Wherever "overflow" occurs in the entries, copy the line that holds it.

[Dataset entries]
************
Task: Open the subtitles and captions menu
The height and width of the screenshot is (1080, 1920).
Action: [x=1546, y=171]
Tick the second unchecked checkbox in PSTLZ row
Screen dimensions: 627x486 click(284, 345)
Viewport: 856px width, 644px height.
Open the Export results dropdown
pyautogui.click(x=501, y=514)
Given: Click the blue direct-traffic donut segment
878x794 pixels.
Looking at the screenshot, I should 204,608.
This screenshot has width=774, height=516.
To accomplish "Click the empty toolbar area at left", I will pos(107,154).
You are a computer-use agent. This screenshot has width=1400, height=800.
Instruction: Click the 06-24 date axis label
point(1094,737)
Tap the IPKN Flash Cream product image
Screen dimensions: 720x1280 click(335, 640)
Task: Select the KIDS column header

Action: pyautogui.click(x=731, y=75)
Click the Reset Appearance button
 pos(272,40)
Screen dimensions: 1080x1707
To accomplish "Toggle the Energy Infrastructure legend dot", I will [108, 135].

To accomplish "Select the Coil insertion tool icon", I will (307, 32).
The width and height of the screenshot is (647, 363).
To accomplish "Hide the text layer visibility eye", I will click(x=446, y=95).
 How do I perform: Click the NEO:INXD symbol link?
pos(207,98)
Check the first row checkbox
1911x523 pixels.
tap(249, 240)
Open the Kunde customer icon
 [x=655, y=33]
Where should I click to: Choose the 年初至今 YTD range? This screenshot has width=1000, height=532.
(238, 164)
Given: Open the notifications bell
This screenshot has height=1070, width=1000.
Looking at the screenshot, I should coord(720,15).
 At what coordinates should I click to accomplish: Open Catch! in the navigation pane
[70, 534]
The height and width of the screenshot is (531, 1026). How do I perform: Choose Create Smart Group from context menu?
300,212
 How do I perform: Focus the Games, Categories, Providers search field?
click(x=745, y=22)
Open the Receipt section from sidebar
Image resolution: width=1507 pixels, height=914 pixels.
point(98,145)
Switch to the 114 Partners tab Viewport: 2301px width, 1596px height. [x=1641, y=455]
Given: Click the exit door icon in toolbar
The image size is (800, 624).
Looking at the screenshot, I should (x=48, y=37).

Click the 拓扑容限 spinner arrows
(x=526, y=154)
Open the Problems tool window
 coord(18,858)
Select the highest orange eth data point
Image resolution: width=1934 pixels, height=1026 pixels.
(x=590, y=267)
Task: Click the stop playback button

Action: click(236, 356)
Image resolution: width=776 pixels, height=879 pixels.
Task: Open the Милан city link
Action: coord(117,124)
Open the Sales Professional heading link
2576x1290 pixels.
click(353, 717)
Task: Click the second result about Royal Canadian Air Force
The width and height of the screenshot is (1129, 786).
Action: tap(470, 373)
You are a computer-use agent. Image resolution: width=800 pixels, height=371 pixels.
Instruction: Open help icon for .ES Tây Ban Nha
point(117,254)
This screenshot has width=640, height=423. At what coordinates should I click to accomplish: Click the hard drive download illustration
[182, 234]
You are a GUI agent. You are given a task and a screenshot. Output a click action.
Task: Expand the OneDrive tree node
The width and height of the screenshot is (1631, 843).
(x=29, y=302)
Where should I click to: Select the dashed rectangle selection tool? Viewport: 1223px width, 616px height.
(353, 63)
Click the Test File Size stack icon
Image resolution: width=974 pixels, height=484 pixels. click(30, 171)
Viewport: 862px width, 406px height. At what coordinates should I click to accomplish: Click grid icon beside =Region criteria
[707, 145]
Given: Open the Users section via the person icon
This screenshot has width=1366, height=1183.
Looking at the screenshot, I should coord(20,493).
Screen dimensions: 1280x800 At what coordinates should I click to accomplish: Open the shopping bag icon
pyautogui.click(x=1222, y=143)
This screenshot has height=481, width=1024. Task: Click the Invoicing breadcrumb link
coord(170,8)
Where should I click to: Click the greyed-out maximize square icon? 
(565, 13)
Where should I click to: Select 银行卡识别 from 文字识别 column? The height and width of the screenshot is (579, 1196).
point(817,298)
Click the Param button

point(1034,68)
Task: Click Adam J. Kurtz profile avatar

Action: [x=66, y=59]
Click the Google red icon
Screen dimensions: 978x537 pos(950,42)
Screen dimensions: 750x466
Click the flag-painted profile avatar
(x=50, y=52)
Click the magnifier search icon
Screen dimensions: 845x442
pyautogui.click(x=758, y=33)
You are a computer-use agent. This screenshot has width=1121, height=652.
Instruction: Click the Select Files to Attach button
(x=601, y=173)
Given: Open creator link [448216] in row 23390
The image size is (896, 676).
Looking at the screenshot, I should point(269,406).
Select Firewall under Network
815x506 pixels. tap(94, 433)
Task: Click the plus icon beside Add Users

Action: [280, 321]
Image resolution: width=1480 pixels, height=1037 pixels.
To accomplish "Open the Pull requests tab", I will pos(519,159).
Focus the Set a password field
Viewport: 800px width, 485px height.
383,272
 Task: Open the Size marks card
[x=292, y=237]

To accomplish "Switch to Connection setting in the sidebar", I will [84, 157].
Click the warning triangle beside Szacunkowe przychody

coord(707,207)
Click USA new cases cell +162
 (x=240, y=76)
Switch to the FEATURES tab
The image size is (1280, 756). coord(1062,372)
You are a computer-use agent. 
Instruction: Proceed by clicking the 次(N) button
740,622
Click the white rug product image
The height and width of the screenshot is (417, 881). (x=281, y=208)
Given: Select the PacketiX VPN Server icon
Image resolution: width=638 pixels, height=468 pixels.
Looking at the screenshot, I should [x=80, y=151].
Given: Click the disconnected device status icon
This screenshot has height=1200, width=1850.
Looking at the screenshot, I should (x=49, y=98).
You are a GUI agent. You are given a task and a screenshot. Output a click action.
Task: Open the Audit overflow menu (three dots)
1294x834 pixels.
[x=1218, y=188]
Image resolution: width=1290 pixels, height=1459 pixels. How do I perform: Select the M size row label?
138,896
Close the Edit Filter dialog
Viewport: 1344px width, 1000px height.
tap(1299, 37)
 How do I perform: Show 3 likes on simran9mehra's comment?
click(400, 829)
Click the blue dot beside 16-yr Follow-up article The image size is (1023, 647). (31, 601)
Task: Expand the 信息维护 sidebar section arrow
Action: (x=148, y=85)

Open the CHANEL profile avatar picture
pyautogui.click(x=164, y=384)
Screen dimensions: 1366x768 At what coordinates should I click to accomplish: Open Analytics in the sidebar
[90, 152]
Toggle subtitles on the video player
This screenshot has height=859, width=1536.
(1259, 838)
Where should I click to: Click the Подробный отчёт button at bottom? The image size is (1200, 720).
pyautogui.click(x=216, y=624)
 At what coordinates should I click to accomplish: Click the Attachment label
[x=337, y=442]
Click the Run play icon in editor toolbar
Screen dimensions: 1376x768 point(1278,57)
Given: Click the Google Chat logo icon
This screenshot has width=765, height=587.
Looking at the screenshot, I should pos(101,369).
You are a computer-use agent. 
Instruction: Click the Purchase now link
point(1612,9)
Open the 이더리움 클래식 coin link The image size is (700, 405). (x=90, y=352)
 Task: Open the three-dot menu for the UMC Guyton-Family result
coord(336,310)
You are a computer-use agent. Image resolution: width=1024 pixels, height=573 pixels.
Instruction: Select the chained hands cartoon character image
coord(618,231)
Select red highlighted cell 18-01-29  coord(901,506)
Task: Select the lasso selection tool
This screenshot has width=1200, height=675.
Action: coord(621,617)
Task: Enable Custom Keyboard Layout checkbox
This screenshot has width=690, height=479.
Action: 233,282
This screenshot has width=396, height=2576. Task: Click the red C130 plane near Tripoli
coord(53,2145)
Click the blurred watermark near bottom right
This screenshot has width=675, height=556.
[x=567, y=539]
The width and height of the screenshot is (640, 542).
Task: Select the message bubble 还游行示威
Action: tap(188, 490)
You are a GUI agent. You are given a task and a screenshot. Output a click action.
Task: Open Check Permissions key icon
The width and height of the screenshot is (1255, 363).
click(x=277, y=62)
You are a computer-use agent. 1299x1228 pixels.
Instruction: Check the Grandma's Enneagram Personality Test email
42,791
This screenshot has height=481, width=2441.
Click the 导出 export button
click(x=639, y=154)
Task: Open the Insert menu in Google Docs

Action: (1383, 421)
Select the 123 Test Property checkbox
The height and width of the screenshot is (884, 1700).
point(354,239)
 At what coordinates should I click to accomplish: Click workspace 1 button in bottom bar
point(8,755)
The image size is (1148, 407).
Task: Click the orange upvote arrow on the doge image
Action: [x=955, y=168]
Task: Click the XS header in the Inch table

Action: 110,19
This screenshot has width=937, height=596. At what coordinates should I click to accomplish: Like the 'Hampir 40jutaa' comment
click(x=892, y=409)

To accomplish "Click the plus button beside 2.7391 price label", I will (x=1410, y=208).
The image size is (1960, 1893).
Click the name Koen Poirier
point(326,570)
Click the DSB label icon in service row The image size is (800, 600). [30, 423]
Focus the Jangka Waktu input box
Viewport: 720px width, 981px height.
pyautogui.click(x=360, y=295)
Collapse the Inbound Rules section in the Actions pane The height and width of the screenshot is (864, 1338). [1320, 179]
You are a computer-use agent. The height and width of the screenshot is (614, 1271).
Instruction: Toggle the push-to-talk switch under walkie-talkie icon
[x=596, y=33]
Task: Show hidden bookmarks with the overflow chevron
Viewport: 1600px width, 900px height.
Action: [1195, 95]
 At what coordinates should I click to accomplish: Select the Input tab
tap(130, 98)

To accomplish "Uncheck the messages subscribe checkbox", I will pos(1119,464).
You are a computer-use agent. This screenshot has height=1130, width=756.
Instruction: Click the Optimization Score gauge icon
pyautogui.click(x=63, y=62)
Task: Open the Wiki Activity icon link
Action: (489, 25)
************
EXERCISE ANSWER:
Task: Open the Audit overflow menu (three dots)
Task: Show hidden bookmarks with the overflow chevron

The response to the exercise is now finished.